Art is Trash aka El Arte es Basura aka Francisco de Pájaro has been making statements with our unwanted, unloved and jettisoned belongings for some time. Re-appropriating rubbish; trash; basura on the streets of London; New York; Barcelona — the Spanish street artist’s urban art is a commentary on consumerism and waste; debating the need to have ownership of material matter.
If you’re yet to experience in person his sometimes amusing, oft-saddened works — displaying disaffection and desperation — on a street near you, then recently released book Art is Trash by the artist, with foreword by gallery director Tommy Blaquiere, is worth a gander. As the ephemeral nature of Pájaro’s work means that all too often his statements end up back in the dustbin or recycling lorry, this book is one of the few ways to observe the politically-minded artist’s work outside of a gallery.
There is something inherently sad about the refused; the redundant; the unwanted. The trash Pájaro uses as canvases make for a sculptural base to his crude, occasionally grotesque markings. Although melancholic and thought-provoking, this is fundamentally powerful stuff. Political and satirical too, the notion of freedom, or being left in an uncompromising situation lies in an undercurrent behind his work.
Francisco tells us he is representative of the working classes, communicating in their environment, the streets that they live in and the daily un-spoken life of a city. It is the satirical, capitalist-prodding element to Pájaro’s work that makes it acutely addictive to view, not just on the street but also on canvas.

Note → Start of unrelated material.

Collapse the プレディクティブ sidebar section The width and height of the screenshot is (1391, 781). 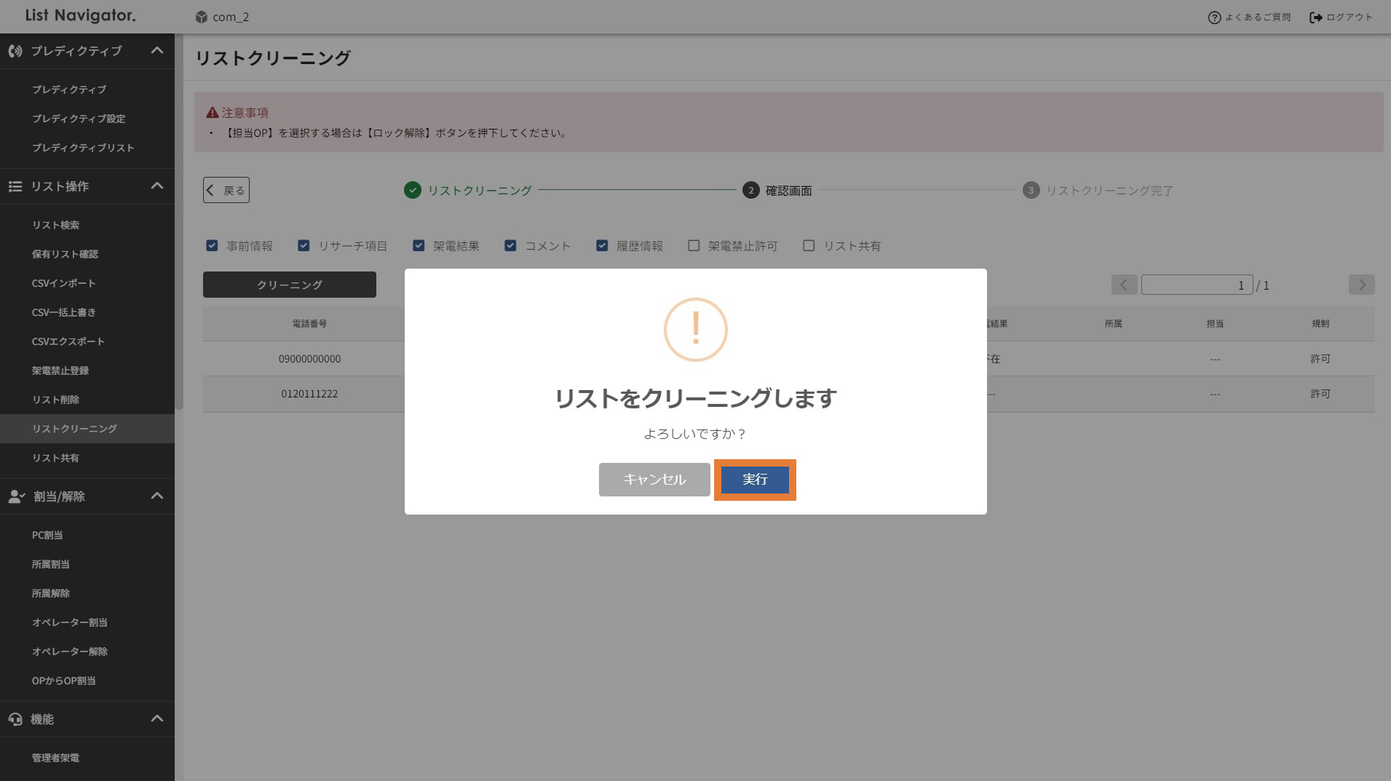(156, 50)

In terms of his street installation re-appropriations, it is the positions of the characters made from rubbish bags, sofas, even a ceramic toilet bowl — laying smashed on a grubby pavement — that gives the street artist’s work its humanistic edge. Like the paintings on discarded chewing gum by Ben Wilson, or googly eyes stuck on dog-poo (unknown artist), one cannot escape from the irony of everyday city life — and what it can throw (out) at you.
There are many reasons to be won over by Art is Trash, sometimes the simplest ideas become some of the strongest. Where Pájaro’s work will pop up next is anyone’s guess, but with so much matter being dumped out on to our environ, I doubt it’ll be too long until I spot another one of his minor moments of genius.